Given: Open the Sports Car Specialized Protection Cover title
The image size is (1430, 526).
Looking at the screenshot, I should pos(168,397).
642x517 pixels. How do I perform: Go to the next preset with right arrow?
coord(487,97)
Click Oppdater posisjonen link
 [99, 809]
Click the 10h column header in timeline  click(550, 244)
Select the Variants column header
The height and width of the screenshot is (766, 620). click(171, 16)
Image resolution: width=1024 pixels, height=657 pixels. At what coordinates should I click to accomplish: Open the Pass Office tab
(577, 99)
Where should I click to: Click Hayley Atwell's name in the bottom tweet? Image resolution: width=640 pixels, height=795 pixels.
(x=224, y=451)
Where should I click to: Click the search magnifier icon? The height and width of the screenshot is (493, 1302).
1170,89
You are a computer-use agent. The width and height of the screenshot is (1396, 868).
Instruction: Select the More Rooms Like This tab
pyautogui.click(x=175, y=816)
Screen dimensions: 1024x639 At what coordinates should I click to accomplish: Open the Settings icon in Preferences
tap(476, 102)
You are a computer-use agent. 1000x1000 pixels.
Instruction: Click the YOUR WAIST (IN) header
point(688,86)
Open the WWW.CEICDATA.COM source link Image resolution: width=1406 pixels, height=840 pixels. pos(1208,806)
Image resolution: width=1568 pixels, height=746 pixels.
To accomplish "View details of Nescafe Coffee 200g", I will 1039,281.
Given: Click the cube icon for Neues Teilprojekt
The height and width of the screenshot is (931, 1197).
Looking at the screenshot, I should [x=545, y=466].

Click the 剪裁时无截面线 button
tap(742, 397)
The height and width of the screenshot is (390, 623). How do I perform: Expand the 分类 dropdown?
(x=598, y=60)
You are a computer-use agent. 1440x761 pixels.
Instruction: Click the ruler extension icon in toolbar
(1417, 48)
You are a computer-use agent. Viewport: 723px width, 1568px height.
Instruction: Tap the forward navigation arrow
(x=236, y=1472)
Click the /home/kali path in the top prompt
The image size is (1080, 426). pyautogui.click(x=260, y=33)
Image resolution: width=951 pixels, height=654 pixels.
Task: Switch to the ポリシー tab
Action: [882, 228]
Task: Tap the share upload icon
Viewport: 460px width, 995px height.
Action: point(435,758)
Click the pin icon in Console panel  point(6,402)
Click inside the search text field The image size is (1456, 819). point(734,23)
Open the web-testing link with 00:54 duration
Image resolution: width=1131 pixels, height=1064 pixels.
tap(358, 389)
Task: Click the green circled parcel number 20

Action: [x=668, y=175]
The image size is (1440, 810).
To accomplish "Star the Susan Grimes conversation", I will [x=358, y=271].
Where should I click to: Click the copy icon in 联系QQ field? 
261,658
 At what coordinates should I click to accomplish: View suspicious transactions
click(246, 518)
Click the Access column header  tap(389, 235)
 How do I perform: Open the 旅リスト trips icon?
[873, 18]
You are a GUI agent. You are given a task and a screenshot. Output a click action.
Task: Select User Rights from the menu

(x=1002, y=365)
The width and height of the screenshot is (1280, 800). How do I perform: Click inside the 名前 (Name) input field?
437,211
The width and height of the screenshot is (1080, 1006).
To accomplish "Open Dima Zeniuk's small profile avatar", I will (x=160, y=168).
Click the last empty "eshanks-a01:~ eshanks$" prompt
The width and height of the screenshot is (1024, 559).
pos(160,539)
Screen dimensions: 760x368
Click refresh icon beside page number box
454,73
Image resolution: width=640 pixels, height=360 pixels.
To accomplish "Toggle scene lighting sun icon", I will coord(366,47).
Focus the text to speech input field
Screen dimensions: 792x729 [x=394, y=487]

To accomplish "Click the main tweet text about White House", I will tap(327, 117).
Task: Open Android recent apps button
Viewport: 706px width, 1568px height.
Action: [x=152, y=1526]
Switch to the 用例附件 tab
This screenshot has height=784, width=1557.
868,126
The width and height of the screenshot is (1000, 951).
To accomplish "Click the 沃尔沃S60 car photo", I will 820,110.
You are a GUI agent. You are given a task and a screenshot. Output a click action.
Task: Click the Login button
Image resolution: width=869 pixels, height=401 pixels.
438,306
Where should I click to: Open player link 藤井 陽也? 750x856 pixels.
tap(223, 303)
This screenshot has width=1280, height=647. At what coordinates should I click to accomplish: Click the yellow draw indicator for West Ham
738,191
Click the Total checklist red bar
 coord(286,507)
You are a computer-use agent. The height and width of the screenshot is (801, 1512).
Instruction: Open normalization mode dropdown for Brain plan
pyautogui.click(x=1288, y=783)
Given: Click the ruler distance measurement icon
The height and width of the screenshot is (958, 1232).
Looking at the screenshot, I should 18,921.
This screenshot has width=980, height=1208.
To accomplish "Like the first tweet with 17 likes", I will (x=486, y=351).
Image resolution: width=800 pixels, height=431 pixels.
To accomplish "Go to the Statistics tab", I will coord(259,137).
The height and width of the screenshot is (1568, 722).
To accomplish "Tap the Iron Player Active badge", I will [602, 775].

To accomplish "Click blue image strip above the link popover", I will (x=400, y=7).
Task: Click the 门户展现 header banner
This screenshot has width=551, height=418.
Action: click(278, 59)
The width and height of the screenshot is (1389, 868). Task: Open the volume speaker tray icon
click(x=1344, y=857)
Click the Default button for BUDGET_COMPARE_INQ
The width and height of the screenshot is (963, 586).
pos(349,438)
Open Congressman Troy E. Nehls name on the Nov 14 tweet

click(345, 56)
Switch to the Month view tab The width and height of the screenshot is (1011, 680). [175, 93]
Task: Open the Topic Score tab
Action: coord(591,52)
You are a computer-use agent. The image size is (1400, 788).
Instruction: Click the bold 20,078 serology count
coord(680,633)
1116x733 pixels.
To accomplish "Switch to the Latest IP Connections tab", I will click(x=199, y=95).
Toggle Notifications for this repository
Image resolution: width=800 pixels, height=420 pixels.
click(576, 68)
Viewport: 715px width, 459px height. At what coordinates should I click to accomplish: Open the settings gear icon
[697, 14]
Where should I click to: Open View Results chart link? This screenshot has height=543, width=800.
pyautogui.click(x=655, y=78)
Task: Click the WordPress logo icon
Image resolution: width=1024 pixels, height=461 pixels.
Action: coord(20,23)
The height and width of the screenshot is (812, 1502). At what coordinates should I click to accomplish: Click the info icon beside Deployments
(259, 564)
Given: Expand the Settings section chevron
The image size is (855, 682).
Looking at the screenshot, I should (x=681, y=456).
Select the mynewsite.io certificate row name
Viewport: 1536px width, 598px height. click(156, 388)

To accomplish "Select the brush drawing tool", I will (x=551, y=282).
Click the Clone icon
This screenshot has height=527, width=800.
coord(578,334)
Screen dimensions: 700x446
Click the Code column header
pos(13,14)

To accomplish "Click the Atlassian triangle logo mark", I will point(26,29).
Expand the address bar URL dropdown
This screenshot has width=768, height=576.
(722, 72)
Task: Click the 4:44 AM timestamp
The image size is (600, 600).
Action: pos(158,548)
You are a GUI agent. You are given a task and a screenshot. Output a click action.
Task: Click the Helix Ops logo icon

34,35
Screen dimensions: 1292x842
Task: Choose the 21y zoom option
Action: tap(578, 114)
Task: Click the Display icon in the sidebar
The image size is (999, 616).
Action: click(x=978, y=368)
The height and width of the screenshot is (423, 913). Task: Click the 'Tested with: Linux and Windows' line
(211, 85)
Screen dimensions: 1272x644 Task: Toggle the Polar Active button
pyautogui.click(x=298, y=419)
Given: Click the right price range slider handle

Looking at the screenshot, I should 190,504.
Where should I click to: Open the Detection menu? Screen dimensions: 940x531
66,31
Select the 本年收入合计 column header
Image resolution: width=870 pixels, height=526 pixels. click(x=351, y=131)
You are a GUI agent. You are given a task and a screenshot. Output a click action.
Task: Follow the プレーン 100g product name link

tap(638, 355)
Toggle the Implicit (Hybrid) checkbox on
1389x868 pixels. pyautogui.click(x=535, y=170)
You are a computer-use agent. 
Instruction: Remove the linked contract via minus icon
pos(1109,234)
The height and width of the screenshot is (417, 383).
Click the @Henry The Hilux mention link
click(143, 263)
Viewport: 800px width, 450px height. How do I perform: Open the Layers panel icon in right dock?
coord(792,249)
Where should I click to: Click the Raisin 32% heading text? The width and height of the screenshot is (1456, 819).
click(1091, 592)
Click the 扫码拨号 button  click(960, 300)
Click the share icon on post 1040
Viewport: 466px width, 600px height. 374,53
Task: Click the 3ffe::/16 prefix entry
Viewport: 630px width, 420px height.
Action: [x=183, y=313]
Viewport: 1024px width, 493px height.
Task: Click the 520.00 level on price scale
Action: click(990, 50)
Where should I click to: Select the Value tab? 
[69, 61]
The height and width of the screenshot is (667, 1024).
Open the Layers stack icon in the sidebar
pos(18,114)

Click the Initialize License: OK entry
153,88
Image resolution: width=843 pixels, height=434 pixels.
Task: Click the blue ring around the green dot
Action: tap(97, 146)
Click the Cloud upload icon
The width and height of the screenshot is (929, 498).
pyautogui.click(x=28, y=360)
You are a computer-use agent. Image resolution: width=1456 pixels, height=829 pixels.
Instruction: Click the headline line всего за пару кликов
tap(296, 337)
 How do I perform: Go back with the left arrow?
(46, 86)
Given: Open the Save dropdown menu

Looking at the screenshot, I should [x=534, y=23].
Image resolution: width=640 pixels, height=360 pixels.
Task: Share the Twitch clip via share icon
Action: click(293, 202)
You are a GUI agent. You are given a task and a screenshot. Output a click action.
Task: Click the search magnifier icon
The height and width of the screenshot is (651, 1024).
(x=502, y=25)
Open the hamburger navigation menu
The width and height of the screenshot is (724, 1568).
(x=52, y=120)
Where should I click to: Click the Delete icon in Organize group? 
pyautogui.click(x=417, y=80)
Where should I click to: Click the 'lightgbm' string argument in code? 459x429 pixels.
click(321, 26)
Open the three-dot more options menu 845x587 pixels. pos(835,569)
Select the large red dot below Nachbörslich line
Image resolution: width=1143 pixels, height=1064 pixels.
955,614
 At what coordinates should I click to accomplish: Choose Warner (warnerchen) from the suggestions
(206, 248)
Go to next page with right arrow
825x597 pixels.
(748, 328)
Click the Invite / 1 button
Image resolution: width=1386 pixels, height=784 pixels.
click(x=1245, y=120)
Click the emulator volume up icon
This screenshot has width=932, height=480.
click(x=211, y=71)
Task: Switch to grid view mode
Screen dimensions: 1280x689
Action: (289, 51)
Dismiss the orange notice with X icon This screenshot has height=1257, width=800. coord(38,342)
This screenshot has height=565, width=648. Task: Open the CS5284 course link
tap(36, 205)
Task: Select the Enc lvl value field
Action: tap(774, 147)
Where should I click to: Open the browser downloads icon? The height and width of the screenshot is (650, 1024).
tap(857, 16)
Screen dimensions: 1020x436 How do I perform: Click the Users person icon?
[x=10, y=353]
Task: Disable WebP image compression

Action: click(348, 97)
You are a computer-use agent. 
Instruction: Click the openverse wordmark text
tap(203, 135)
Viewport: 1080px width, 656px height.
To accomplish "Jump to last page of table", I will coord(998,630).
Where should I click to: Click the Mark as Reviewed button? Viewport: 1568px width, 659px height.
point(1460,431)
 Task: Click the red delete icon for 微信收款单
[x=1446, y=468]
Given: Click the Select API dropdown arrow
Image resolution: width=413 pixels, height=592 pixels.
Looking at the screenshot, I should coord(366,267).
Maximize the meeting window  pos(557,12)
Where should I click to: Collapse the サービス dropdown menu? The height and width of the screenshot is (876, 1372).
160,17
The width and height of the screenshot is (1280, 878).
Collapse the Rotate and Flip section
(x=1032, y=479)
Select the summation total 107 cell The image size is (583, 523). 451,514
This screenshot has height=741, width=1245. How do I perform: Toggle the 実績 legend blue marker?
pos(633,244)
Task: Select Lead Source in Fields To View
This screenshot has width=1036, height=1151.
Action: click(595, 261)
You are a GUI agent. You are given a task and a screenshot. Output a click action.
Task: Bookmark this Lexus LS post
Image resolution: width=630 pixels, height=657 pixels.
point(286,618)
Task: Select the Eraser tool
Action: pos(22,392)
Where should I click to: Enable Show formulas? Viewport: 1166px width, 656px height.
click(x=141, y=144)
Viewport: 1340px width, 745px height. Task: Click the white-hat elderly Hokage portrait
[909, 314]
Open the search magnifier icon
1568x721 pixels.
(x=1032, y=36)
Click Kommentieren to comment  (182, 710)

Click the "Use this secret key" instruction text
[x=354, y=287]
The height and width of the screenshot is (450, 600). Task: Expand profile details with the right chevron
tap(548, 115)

━━━━

*WHAT YOU ARE ASKED TO DO*
Find the string "computer" in the data. Report each line it appears in.

*PROBLEM SOLUTION*
You are a computer-use agent. The width and height of the screenshot is (1396, 868).
You are a computer-use agent. 1000x1000 pixels.
You are a computer-use agent. 1440x761 pixels.
You are a computer-use agent. Viewport: 723px width, 1568px height.
You are a computer-use agent. The height and width of the screenshot is (801, 1512).
You are a computer-use agent. The image size is (1400, 788).
You are a computer-use agent. 
You are a computer-use agent. Image resolution: width=1456 pixels, height=829 pixels.
You are a computer-use agent. 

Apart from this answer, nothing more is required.